(Entries on target coordinates)
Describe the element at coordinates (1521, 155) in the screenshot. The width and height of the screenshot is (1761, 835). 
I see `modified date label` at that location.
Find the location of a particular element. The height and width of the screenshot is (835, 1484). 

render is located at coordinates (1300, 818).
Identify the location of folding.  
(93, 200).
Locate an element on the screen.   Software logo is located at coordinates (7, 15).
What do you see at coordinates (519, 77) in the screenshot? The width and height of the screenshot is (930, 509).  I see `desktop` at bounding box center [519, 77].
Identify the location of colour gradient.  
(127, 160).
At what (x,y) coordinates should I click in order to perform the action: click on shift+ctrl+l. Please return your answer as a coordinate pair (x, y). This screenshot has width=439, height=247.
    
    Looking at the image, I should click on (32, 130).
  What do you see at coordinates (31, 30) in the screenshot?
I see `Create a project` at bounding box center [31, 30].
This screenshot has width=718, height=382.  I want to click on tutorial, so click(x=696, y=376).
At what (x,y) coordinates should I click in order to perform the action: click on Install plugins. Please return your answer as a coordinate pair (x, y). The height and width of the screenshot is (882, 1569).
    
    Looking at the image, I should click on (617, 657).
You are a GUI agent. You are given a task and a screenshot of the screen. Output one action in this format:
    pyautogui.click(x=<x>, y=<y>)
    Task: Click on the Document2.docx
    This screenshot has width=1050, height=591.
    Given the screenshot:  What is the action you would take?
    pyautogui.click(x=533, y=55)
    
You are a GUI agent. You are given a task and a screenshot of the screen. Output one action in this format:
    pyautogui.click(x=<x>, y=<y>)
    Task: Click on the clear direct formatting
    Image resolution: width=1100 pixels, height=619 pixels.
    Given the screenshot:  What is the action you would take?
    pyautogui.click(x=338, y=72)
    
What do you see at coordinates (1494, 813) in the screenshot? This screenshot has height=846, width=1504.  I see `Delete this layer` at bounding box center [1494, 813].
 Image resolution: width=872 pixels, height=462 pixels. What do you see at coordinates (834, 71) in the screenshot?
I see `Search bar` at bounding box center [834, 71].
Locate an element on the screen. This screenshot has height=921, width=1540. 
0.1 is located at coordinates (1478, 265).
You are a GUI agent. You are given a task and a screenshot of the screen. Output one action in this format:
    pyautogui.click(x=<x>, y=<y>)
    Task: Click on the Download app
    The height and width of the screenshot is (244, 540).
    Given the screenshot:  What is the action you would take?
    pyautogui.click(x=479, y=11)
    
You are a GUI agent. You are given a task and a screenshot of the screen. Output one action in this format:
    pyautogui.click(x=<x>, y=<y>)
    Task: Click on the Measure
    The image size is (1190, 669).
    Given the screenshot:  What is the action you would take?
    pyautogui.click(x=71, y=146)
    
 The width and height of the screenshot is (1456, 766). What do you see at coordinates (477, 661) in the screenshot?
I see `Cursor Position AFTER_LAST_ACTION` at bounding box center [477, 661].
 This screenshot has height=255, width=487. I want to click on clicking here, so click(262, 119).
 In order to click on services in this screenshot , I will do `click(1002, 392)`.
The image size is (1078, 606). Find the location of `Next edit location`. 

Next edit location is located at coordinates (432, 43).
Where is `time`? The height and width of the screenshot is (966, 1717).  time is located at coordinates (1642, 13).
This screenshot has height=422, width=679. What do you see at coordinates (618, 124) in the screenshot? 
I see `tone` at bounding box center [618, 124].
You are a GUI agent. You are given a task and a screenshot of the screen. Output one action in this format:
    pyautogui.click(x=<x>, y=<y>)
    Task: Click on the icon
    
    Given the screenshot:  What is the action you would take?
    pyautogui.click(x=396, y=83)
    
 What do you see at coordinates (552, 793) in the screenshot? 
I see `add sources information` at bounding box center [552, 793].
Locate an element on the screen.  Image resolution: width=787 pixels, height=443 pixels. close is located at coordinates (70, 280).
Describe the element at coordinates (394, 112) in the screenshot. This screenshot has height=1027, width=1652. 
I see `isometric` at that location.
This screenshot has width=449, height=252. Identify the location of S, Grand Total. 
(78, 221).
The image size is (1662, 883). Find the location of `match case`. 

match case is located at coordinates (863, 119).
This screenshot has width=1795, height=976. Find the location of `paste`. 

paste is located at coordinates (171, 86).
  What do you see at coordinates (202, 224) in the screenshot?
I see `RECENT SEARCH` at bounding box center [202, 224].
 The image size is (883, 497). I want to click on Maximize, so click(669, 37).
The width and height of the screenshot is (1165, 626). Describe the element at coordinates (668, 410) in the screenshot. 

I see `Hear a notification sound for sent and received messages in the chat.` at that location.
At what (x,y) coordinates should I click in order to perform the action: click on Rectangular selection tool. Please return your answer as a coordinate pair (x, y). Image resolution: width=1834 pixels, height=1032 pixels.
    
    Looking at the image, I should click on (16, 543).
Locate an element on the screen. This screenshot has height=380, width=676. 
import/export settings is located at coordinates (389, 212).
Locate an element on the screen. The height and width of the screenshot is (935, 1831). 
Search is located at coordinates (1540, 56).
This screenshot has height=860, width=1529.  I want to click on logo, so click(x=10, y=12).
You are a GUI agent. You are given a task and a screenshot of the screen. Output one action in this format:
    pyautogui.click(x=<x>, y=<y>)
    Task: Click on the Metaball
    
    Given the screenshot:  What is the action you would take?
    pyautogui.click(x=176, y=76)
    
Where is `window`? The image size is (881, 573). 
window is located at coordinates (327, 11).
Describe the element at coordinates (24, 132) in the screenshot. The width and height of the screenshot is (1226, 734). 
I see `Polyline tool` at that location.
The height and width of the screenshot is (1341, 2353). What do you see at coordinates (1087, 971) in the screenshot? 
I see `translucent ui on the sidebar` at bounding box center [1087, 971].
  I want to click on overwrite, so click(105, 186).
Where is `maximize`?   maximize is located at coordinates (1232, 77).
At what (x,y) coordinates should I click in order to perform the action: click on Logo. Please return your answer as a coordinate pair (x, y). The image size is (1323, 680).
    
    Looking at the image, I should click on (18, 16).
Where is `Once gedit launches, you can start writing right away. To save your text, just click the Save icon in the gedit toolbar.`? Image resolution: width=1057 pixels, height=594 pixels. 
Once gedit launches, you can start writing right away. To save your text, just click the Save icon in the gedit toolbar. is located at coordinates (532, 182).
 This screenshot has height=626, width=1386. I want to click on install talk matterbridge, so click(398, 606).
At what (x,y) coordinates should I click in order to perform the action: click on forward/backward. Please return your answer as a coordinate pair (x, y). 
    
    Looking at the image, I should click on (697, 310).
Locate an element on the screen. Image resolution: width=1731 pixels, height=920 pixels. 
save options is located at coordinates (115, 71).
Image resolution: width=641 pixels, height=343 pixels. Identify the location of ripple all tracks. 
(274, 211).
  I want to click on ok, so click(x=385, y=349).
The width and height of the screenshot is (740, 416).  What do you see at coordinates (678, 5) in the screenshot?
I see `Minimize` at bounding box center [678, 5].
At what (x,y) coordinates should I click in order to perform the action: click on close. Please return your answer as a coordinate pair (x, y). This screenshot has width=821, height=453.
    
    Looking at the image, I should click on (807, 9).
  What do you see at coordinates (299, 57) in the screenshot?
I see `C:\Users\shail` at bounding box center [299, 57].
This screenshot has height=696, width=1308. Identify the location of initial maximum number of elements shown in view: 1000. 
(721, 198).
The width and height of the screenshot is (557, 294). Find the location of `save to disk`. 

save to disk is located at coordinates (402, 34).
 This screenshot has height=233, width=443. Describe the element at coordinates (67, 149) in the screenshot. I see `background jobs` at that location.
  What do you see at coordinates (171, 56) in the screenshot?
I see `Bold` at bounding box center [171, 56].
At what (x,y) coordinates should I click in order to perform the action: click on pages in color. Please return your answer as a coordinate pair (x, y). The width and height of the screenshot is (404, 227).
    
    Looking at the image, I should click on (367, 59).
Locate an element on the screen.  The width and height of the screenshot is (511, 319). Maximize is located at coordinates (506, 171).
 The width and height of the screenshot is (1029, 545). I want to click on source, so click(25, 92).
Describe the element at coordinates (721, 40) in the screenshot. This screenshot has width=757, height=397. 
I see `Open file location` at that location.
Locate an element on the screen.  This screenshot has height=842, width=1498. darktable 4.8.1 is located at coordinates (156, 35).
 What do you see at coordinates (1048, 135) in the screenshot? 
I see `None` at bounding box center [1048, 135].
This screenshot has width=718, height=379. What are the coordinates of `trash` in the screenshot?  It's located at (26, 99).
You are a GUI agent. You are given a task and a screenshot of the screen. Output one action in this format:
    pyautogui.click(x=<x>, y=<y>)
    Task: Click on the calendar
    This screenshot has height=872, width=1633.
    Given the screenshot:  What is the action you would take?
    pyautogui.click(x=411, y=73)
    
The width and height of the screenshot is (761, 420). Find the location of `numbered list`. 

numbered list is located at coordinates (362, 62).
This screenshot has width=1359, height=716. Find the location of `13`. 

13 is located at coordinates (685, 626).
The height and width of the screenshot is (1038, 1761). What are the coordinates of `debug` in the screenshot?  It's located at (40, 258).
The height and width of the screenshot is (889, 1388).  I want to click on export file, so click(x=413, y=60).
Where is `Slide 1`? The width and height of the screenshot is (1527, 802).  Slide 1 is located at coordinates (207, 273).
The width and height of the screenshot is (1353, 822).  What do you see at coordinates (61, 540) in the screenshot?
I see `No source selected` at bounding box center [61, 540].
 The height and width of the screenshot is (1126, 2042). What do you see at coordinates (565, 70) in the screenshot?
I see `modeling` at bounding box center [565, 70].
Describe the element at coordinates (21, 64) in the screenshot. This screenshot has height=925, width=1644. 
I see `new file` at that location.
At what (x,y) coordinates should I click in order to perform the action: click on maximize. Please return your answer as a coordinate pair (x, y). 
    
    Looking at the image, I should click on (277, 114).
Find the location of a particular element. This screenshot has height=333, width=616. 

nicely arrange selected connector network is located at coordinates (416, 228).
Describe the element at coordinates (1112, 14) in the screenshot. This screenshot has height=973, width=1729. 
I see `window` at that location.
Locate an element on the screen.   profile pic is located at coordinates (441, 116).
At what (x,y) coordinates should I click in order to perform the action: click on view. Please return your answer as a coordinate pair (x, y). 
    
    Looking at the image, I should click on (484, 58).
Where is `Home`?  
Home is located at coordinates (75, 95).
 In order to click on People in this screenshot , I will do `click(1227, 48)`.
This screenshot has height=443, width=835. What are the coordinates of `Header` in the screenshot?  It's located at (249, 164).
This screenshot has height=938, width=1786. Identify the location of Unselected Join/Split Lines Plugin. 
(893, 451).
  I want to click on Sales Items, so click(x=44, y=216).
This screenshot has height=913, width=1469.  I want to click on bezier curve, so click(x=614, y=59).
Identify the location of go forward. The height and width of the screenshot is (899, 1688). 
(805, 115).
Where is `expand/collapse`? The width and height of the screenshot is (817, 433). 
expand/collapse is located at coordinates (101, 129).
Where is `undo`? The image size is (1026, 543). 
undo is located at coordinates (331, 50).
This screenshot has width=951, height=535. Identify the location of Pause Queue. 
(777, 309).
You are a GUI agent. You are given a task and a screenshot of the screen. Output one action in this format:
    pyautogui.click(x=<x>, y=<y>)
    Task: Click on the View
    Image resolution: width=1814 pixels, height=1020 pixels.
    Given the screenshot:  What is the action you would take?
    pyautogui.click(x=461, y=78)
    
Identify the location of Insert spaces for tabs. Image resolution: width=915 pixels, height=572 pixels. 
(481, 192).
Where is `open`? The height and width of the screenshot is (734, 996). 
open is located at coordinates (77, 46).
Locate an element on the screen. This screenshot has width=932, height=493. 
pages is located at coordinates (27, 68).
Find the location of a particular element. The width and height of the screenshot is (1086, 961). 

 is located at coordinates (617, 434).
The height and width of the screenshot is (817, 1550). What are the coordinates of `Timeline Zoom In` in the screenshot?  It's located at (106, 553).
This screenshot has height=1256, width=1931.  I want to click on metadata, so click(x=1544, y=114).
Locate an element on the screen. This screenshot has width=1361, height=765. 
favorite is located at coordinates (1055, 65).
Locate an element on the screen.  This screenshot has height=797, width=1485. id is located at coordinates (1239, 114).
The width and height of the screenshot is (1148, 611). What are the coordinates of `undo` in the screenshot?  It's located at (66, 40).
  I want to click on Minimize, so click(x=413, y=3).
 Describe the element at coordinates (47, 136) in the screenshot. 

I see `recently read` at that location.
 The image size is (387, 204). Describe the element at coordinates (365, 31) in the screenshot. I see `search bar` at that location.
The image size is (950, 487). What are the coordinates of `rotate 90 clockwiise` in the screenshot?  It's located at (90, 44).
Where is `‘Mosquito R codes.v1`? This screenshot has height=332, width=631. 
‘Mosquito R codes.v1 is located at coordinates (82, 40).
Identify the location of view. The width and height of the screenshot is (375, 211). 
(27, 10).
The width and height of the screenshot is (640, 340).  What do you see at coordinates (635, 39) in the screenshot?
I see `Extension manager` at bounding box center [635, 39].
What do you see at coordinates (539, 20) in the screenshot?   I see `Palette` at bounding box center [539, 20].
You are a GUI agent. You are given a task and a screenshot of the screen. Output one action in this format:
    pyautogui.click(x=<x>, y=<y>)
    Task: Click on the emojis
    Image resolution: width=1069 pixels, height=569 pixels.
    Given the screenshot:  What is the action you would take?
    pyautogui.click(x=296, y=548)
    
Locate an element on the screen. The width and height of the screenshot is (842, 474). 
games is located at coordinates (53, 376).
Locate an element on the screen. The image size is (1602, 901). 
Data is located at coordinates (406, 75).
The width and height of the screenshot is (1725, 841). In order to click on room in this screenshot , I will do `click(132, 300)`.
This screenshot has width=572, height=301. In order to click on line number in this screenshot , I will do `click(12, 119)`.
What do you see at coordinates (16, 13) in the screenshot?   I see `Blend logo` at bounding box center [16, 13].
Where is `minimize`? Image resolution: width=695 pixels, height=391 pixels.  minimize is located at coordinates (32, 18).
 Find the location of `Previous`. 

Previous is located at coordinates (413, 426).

__TO DO__. Copy out the lines of the records above word for word, from the line containing "This screenshot has width=449, height=252." through the line containing "match case is".

__TASK SOLUTION__.
This screenshot has width=449, height=252. Identify the location of S, Grand Total. 
(78, 221).
The image size is (1662, 883). Find the location of `match case`. 

match case is located at coordinates (863, 119).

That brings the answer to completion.